4. Max-Entropy with Feature Constraints and the Exponential Family
• Constraint set (targeting a given signal vector). We collect all admissible models whose feature expectations equal s.
P(s) := { p ≪ q : E_p[ φ(X) ] = s }. (4.1)
• Variational problem (minimum divergence from noise at fixed signal).
p⋆(s) := argmin over p ∈ P(s) of D(p∥q). (4.2)
• Lagrangian (moment constraints + normalization). Here λ ∈ R^d enforces E_p[φ]=s and ν enforces ∫p=1.
L(p, λ, ν) := D(p∥q) + λ·( E_p[φ(X)] − s ) + ν·( ∫ p(x) dμ(x) − 1 ). (4.3)
• Stationary solution (exponential family induced by (q, φ)). The optimizer has log-density affine in φ with respect to q; Z(λ) is the normalizer.
p_λ(x) := [ q(x) · exp( λ·φ(x) ) ] / Z(λ), Z(λ) := ∫ q(x) · exp( λ·φ(x) ) dμ(x). (4.4)
• Cumulant (log-partition) function (convex in λ on its natural domain).
ψ(λ) := log Z(λ) = log ∫ q(x) · exp( λ·φ(x) ) dμ(x). (4.5)

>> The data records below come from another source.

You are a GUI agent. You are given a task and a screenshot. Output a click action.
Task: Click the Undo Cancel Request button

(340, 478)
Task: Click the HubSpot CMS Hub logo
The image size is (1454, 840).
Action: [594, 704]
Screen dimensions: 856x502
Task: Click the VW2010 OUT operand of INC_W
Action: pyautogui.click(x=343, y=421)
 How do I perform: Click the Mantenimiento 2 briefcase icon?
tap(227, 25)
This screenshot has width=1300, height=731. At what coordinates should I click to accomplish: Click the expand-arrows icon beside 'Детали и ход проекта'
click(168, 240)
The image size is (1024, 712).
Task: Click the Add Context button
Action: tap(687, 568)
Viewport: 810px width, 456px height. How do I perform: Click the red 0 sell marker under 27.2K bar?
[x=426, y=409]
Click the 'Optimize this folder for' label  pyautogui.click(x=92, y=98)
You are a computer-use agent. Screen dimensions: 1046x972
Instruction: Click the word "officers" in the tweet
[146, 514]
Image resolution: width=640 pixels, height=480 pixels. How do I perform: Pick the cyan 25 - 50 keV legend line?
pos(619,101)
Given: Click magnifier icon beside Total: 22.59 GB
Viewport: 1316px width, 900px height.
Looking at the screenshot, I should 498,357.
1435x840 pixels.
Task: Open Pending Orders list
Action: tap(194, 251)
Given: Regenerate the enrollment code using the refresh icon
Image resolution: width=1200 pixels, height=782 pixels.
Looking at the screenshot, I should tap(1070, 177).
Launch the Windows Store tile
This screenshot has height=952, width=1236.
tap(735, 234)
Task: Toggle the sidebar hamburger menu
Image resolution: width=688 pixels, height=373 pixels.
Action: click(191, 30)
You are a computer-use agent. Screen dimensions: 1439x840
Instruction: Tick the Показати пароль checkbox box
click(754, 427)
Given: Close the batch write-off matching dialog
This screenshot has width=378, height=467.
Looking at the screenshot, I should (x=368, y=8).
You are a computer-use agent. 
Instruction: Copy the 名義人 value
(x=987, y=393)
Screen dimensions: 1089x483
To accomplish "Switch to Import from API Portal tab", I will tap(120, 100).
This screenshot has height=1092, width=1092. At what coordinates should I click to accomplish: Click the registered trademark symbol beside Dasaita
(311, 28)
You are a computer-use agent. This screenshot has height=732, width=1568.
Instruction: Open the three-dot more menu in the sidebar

• Mean–natural gradient link (the “moment map”). The gradient of ψ yields the model’s signal; conversely, λ is determined by s on the moment interior.
s(λ) := ∇λ ψ(λ) = E{p_λ}[ φ(X) ]. (4.6)
Remarks.
– Existence/uniqueness: when s lies in the relative interior of the moment set and ψ is essentially smooth/strictly convex, p⋆(s) exists, is unique, and equals p_λ with s = ∇ψ(λ).
– Interpretation: (4.2) says “among all models that realize signal s, pick the one least divergent from noise q.” Equation (4.4) shows the least-cost model tilts q by an exponential in the declared features.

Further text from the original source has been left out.